Personal information
- Nickname: Maggie
- Born: 23 March 1996 (age 30) Buenos Aires, Argentina
- Height: 5 ft 8 in (1.73 m)
- Sporting nationality: Argentina

Career
- College: Old Dominion University
- Turned professional: 2019
- Current tours: Ladies European Tour (joined 2020) LPGA Tour
- Former tour: LET Access Series (joined 2019)

Best results in LPGA major championships
- Chevron Championship: DNP
- Women's PGA C'ship: DNP
- U.S. Women's Open: DNP
- Women's British Open: CUT: 2021, 2022, 2023
- Evian Championship: CUT: 2022, 2023

Achievements and awards
- Argentine National Ranking Winner: 2013–14
- Conference USA Player of the Year: 2017–18

= Magdalena Simmermacher =

Argentine professional golfer (born 1996)

Magdalena Simmermacher (born 23 March 1996) is an Argentine professional golfer who plays on the Ladies European Tour.
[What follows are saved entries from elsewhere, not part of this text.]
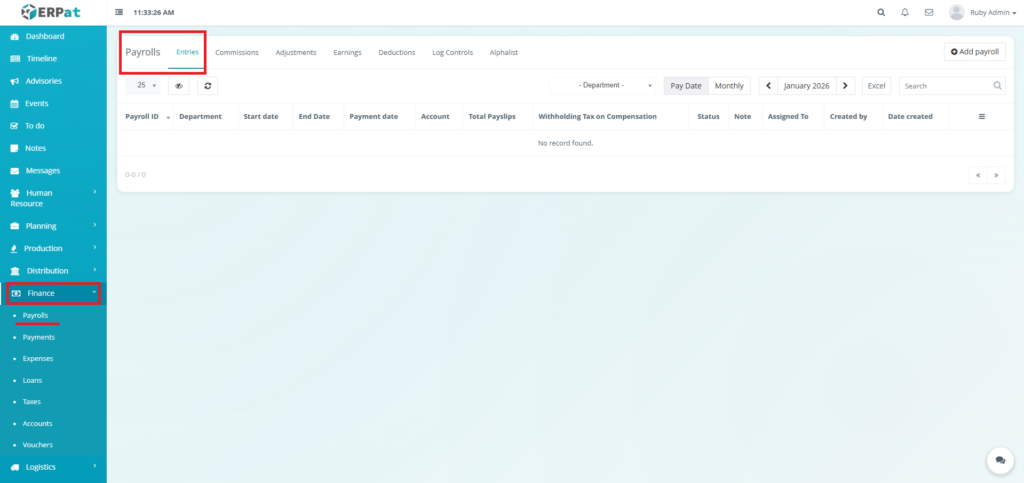Screen dimensions: 1024x483
Task: Open the rows-per-page 25 dropdown
Action: 146,86
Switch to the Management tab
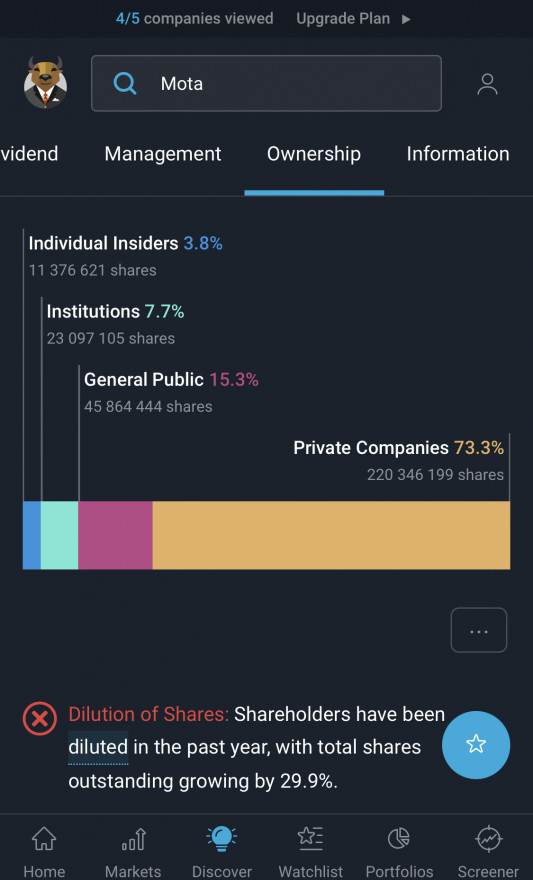This screenshot has height=880, width=533. (163, 154)
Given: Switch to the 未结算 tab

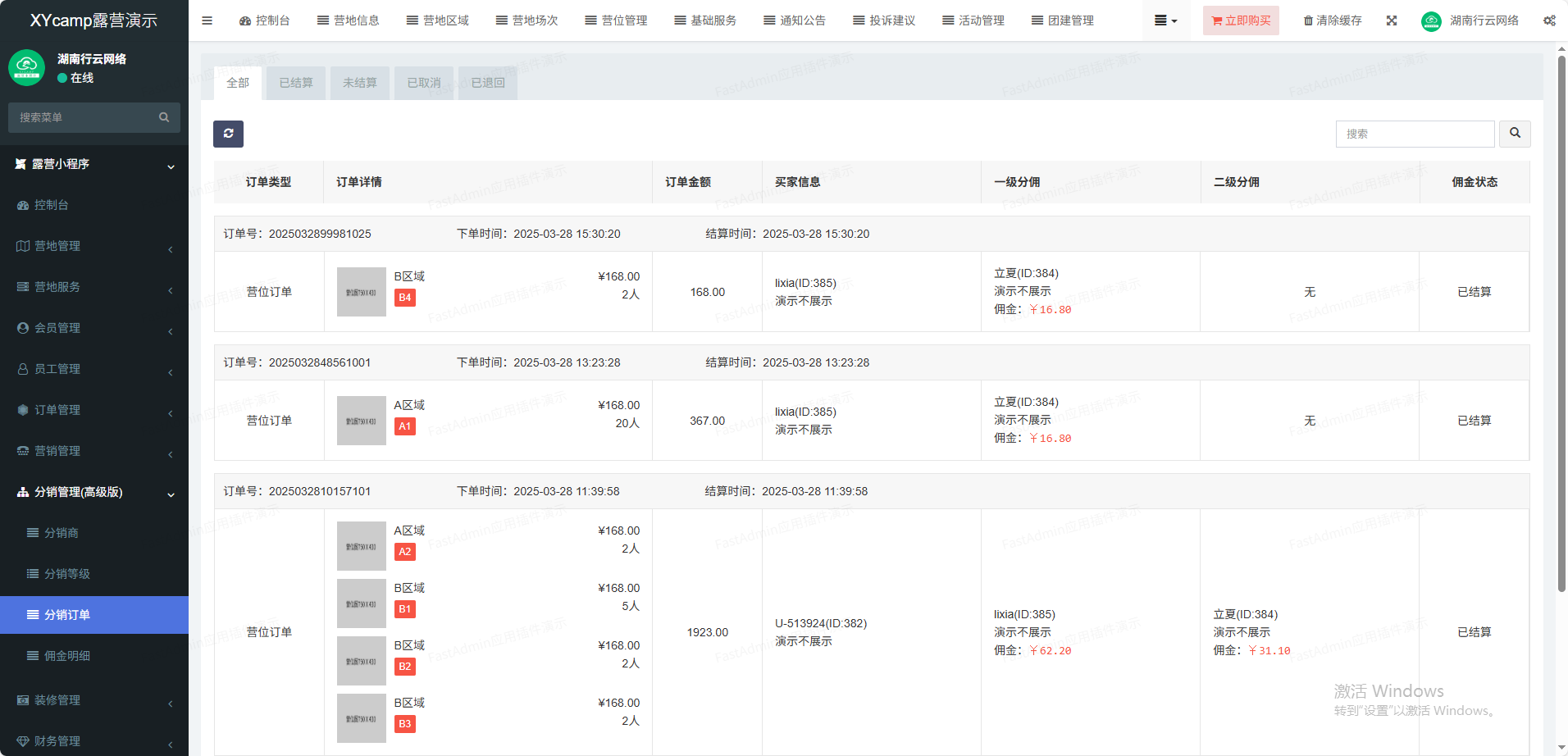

She was runner-up at the 2020 Ladies Open de France, 2021 Skaftö Open and 2022 South African Women's Open. She represented Argentina at the 2020 Summer Olympics in Tokyo.

==Amateur career==
Simmermacher was born in Buenos Aires, Argentina, the third of four siblings, and played golf from age four. She played field hockey for a well-known club in Buenos Aires and represented Argentina at the ADE in South Africa in 2011 until she decided to focus on golf at the age of 13. She won several National Championships between 2012 and 2017, including the Argentine National Ranking in 2013–14. She represented Argentina at three World Amateur Team Championships, four South American Individual Championships, and five 'Copa los Andes', being champions in 2017.
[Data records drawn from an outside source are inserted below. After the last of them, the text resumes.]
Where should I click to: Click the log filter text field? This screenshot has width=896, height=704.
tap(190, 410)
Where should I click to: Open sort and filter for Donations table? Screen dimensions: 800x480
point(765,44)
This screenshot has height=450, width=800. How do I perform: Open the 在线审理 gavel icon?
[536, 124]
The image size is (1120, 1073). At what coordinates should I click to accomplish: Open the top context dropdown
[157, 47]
Simmermacher played college golf in the United States at Old Dominion University in Norfolk, Virginia and graduated in 2018 with a degree in international business and a minor in economics. She played on the Old Dominion Lady Monarchs team all four years, earning Freshman of the Year 2014–15 and Conference USA Player of the Year 2017–18. Her team claimed the Conference USA Championships in 2017.

==Professional career==
In March 2019, Simmermacher turned professional and joined the LET Access Series. She played in both of the season's dual LET/LETAS events and received an invitation for the LET event Estrella Damm Mediterranean Ladies Open, where she finished tied 17th. The week after, she came close to securing her first professional victory at the LETAS season finale, the Road To La Largue Final, where she lost a playoff to Niina Liias of Finland. She ended 2019 ranked 585 on the Women's World Golf Rankings as the best Argentine professional golfer and ninth in Latin America.

Simmermacher finished second at Q-School to earn full status for the 2020 Ladies European Tour. At the Lacoste Ladies Open de France, she recorded a bogey-free and career-low round of 66 to finish a career-high of T2, one stroke behind Julia Engström. She finished 2020 ranked 30th on the Costa del Sol Order of Merit and third in the LET Rookie of the Year ranking, behind Stephanie Kyriacou and Alice Hewson.

Simmermacher qualified for the 2020 Summer Olympics in Tokyo where she finished 58th.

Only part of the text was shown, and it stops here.